[Data for locating words and elements]
***
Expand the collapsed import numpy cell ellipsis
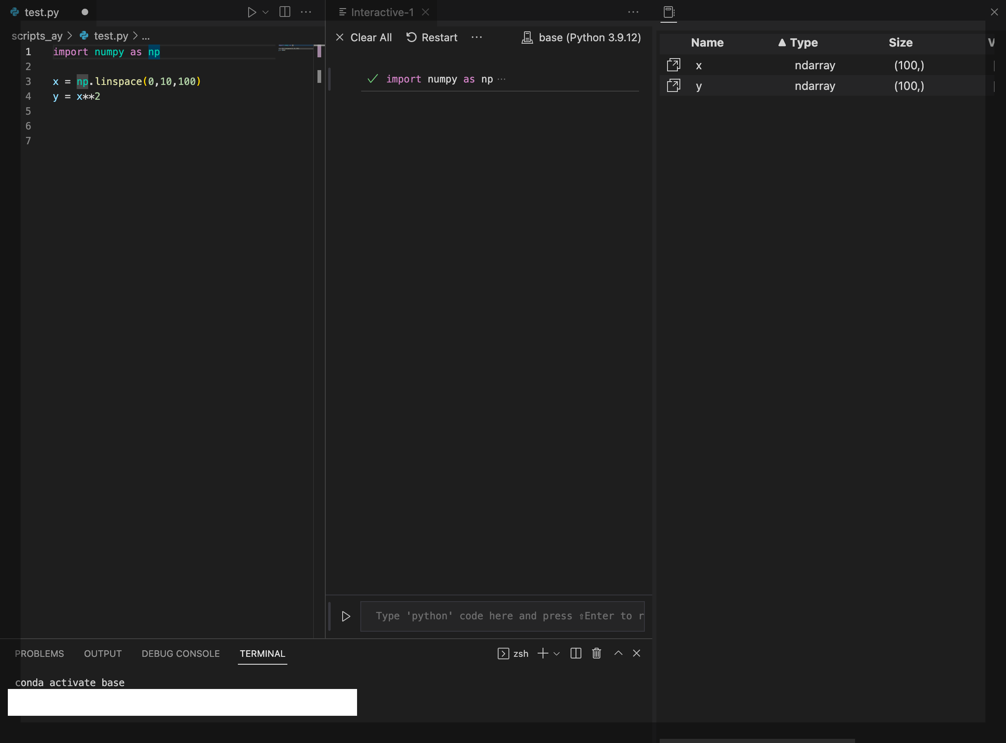Viewport: 1006px width, 743px height. [501, 79]
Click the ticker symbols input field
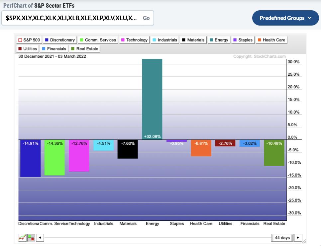This screenshot has width=321, height=246. pyautogui.click(x=71, y=18)
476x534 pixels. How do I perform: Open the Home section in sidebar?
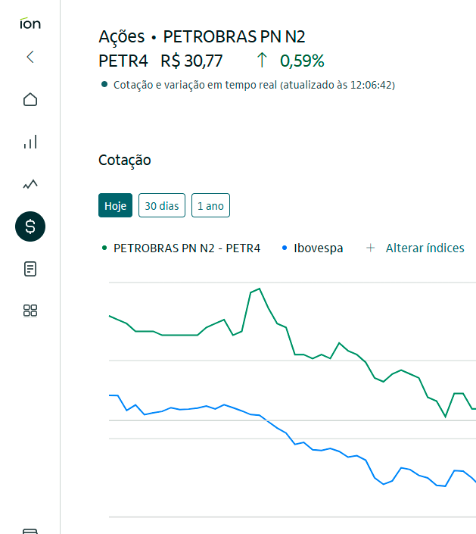click(30, 99)

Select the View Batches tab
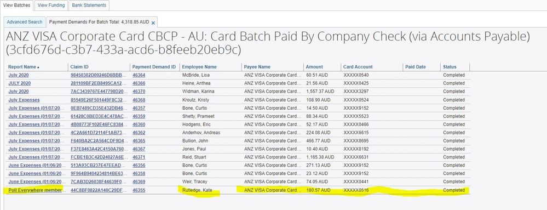point(17,5)
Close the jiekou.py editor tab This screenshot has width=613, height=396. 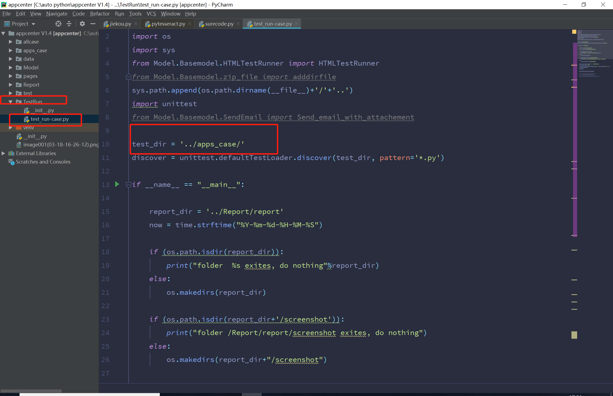136,24
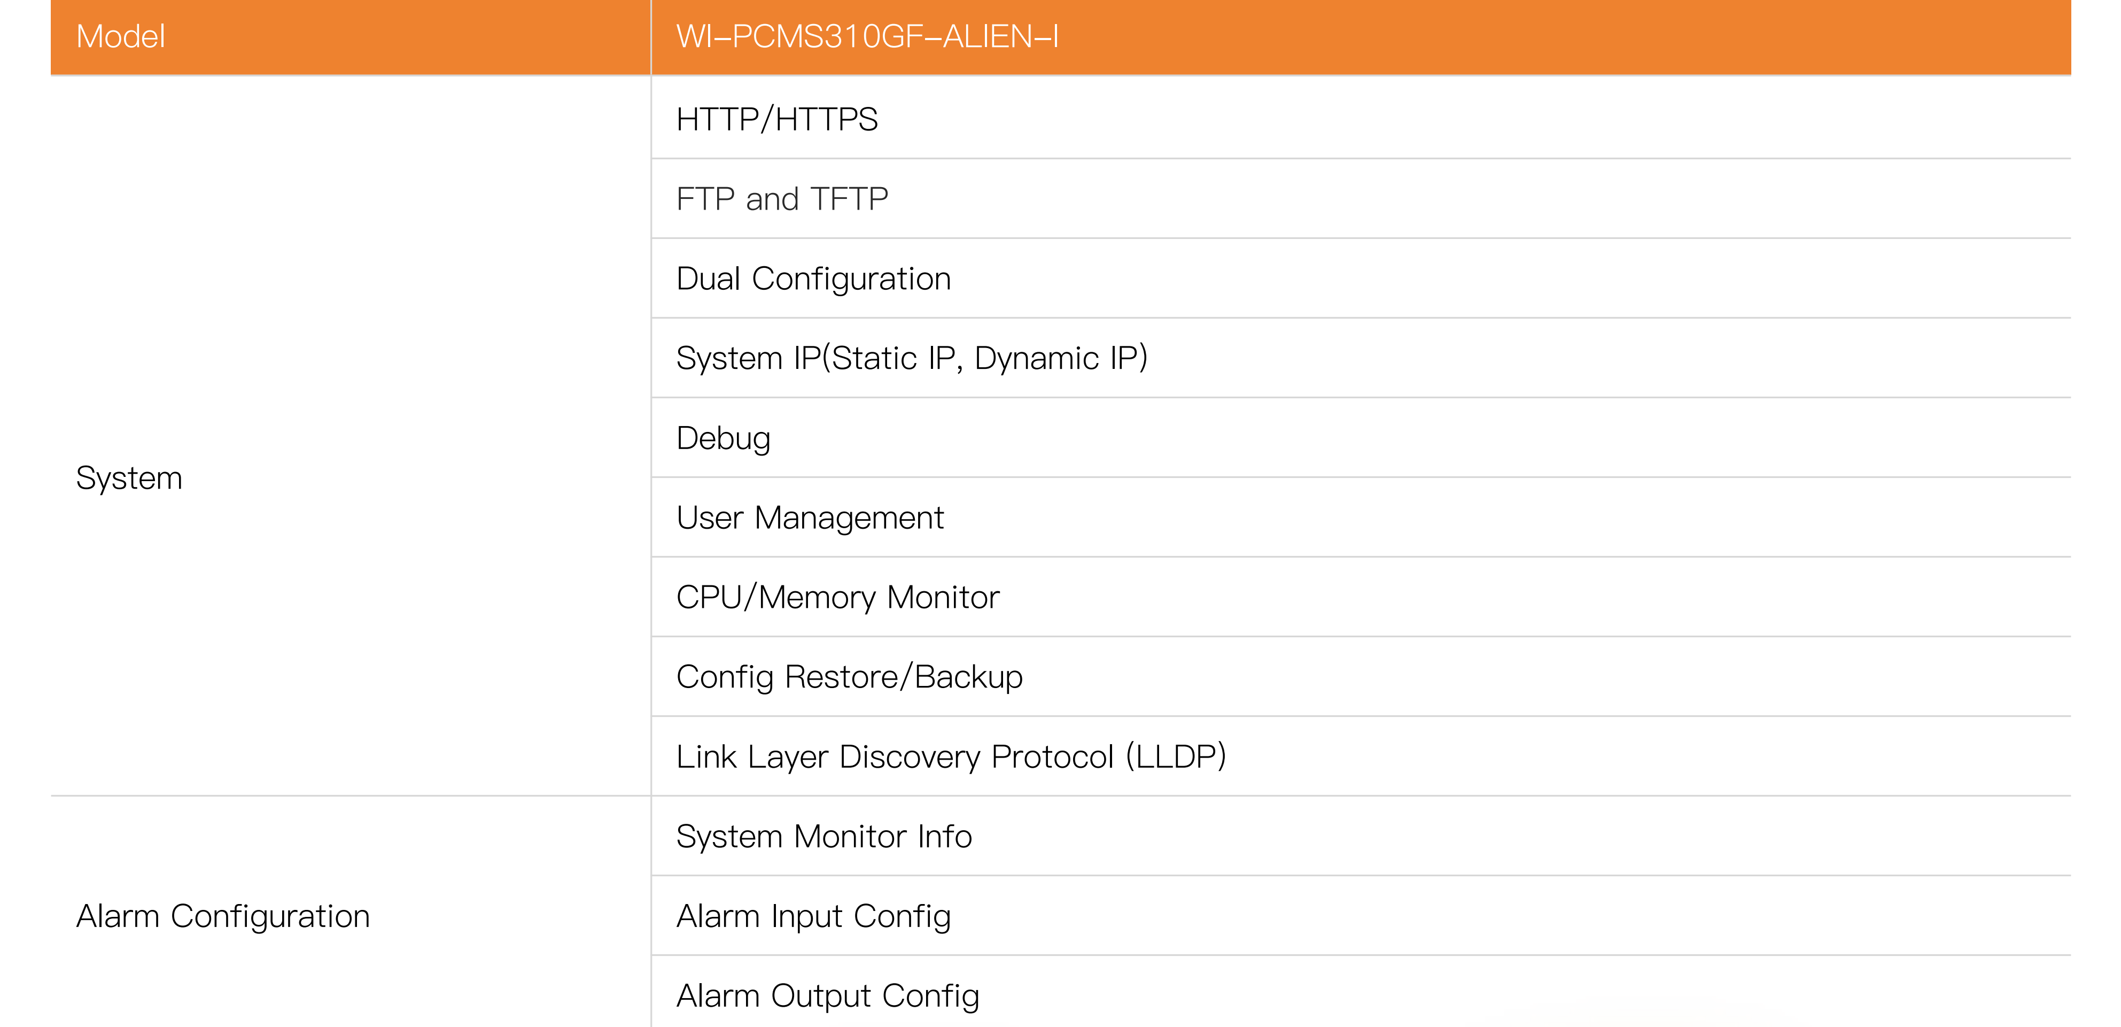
***
Given exercise >> Change "sidebar" to "navigation panel" in the part of the data that runs from its start through the line containing "click(30, 99)", and give that part again with all else unchanged. Leave the pictures out of your answer.

Final answer >>
Expand the collapsed import numpy cell ellipsis
Viewport: 1006px width, 743px height. [501, 79]
Click the ticker symbols input field
This screenshot has width=321, height=246. pyautogui.click(x=71, y=18)
476x534 pixels. How do I perform: Open the Home section in navigation panel?
click(30, 99)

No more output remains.